= Katsura Ōyama =

Japanese paleontologist and zoologist

Katsura Ōyama (大山 桂, Ōyama Katsura) was a Japanese paleontologist and zoologist, best known for his work on the Tertiary and Recent Mollusca of Japan.

== Early life ==

Ōyama was born on October 6, 1917, the second son of Duke Kashiwa Ōyama, who was the second son of Ōyama Iwao. He graduated from the Department of Zoology, Tokyo Imperial University in 1941, and in the following year took up an assistant position in the Natural Resources Institute (資源化学研究所) of the Interior Ministry.

== Professional career ==

In July 1944, Ōyama moved to the Imperial Navy's Macassar Research Institute in present-day Indonesia, working as a researcher until the Institute's dissolution in May, 1946. Thereafter he returned to Tokyo and resumed his position at the Natural Resources Institute. In 1947, he took up a concurrent position at the Geological Survey of Japan. Ōyama received his PhD in 1955, and almost immediately left for a period of postdoctoral research with Dr. Myra Keen at Stanford University in California that lasted until April 1957.
In 1979, Ōyama retired from the Geological Survey and founded a research laboratory at Toba Aquarium in Mie, also housing his vast library of paleontological and malacological literature.

== Publications ==

Ōyama was a prolific author, both independently and in collaboration with others. Between 1959 and 1963, he published a six-part photographic catalog of many Japanese molluscan families, co-authored with Yoshio Takemura. Together with Tadashige Habe and Tokubei Kuroda he was commissioned by the publisher Maruzen to co-author The Seashells of Sagami Bay (1971) on behalf of the Imperial Household.
Ōyama's collected papers were republished in two volumes, one to celebrate his 70th birthday in 1987 and one for his 77th in 1994. A memorial volume of reminiscences and photographs appeared in 1996, following his death on December 30, 1995.

== Personal life ==

A lifelong bachelor, Ōyama was fluent in English and French.
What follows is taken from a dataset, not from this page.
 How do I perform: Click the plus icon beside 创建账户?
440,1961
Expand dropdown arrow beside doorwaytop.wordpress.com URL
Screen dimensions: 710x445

Like many of his contemporaries, he insisted on his name being cited in English using its Kunrei transliteration "Katura". He was a co-founder (in 1928) of the Malacological Society of Japan, and attended its annual meetings until 1994. He was latterly a frequent guest at the monthly meetings of the Hanshin Shell Club in Nishinomiya, Hyōgo Prefecture, together with other former members of Tetsuaki Kira's post-war Tengu-kai club.

== The Ōyama Library ==

Ōyama built up a massive personal library of books and papers on Paleontology and Malacology that included many major nineteenth-century western works and a substantial body of Russian literature. Following his death this was held in storage at Toba Aquarium for many years, before being transferred to the Osaka Museum of Natural History at Nagai Park in 2013.